FLORIDA SUPREME COURT

Judicial Ethics Advisory Committee

Opinion Number: 2014-16
Date of Issue: August 5, 2014

ISSUE

May a sitting judge, who is not up for election in the current cycle, and whose adult child is running for an open judicial position, attend the adult child’s post-election gathering after all polls close in the relevant voting area?

ANSWER: Yes.

FACTS

The adult child of a sitting judge is running for an open judicial seat. The inquiring judge would like to attend the adult child’s post-election gathering. The inquiring judge states that, in an attempt to avoid the appearance of influencing potential voters, the judge would not attend the gathering until all relevant polls are closed. The inquiring judge adds that the post-election gathering will be comprised of people who previously knew the judge as the candidate’s parent.

 

DISCUSSION

This inquiry is governed by Canon 7. A majority of this Committee believe that the judge’s attendance at the social function is permissible under that Canon, at least under the limited circumstances enumerated in this opinion, but one member concludes that the inquiring judge should not attend the post-election gathering described.

The intent of Canon 7 is to separate judges and judicial candidates from political activity, including partisan activities and, more relevant to the present inquiry, endorsement of other candidates for public office. See Fla. JEAC Ops. 07-13, 06-13. Canon 7A(1)(b) quite specifically states that a judge shall not “publicly endorse or publicly oppose another candidate for public office.” Canon 7D also states: “A judge shall not engage in any political activity except (i) as authorized under any other Section of this Code, (ii) on behalf of measures to improve the law, the legal system or the administration of justice, or (iii) as expressly authorized by law.” Accordingly, the dispositive question is whether the inquiring judge’s proposed conduct constitutes a public endorsement for purposes of Canon 7.

The majority view is that it does not but, as noted, their position has taken into account four unusual and very specific facts included within the inquiry. First, the Committee assumes this function is intended as a typical victory party following the completion of the election. If so, it is difficult to conceive how the judge’s personal appearance could influence any voters given that the act of voting was accomplished hours before the event commenced. A different conclusion would have been drawn if the inquiring judge’s child were in a multi-candidate race with the prospect of a runoff.

Second, the majority’s determination is limited to judicial races only, in which partisanship is not a factor and the candidates themselves do not make endorsements. In other words, this will not be a combination of celebration and “rallying the troops” such as may be experienced in partisan or issue-oriented politics. A post-election gathering can easily become a political event based on what occurs, which will not be known until the event is in progress. See, e.g., Fla. JEAC Op. 10-20: “[C]aution is strongly advised when attending these types of events, since the purpose is for the citizens to voice their opinions on varying issues and their expectation of receiving a pledge or commitment on particular issues from the public figures and/or elected officials.” See also Fla. JEAC Op. 98-17 (judicial candidates should be cautious that their presence, remarks, and/or actions are not construed by others to be political or partisan).

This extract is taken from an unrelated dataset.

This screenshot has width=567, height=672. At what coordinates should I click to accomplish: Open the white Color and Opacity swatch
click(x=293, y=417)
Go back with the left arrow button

Third, it is important that the inquiring judge not be up for election or retention during the same cycle as the judge’s child, lest the event be perceived as participation in a slate of candidates rather than an event limited to honoring a specific and successful individual candidate. Conceivably a different conclusion might be drawn if both the judge and the judge’s child had won their respective races, but for purposes of this opinion we limit ourselves to the actual facts.

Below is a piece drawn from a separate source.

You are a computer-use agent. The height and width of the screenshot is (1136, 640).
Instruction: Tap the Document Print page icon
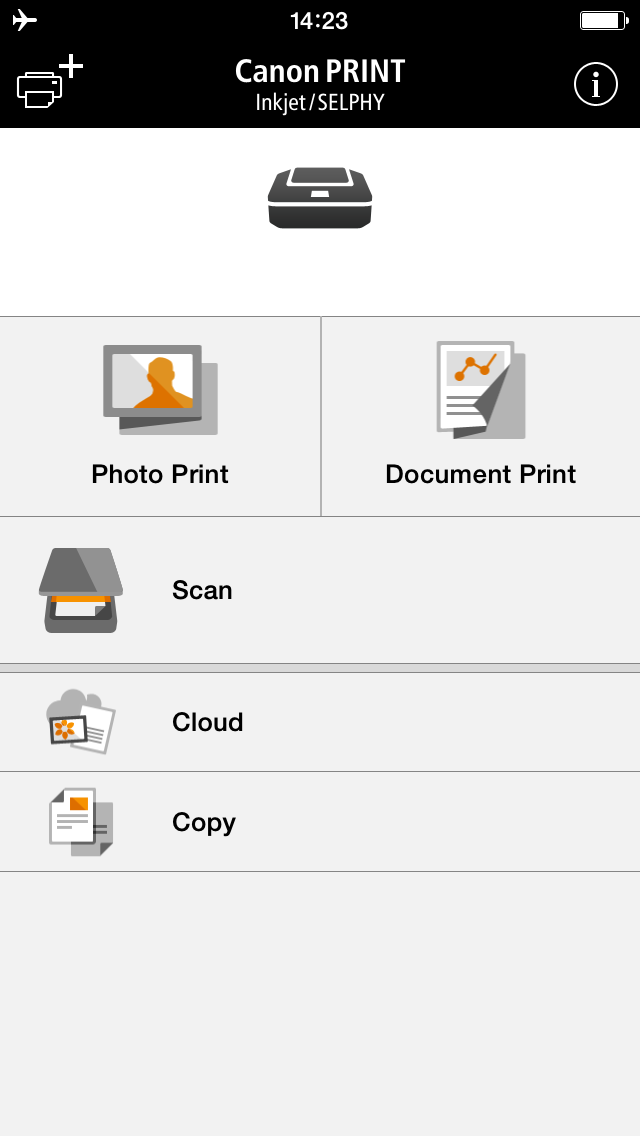(x=481, y=390)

Fourth and finally, the majority have placed considerable weight on the fact the candidate is the inquiring judge’s child. It is difficult to imagine that any voter would not assume that the judge supports the child’s electoral efforts even if the judge cannot personally say so during the campaign.

The minority position argues for a stricter construction of Canon 7. As the Supreme Court of Florida made clear in In re Glickstein, 620 So. 2d 1000 (Fla. 1993), “Canon 7A is absolute in its prohibition of public endorsements of political candidates.” 620 So. 2d at 1002. Moreover, the prohibition against publicly endorsing another candidate for public office applies to endorsements made both by action or word. See Fla. JEAC Op. 07-13. Of particular importance here, the prohibition applies equally when the judge and candidate are members of the same family. See Fla. JEAC Ops. 07-13, 06-13, 87-22. Additionally, this Committee has advised that a post-election public gathering held by a candidate for public office is a “campaign-related event,” rather than a “purely social function.” Fla. JEAC Op. 12-03 (victory party found to be a “campaign-related event” at which the inquiring judge may not appear).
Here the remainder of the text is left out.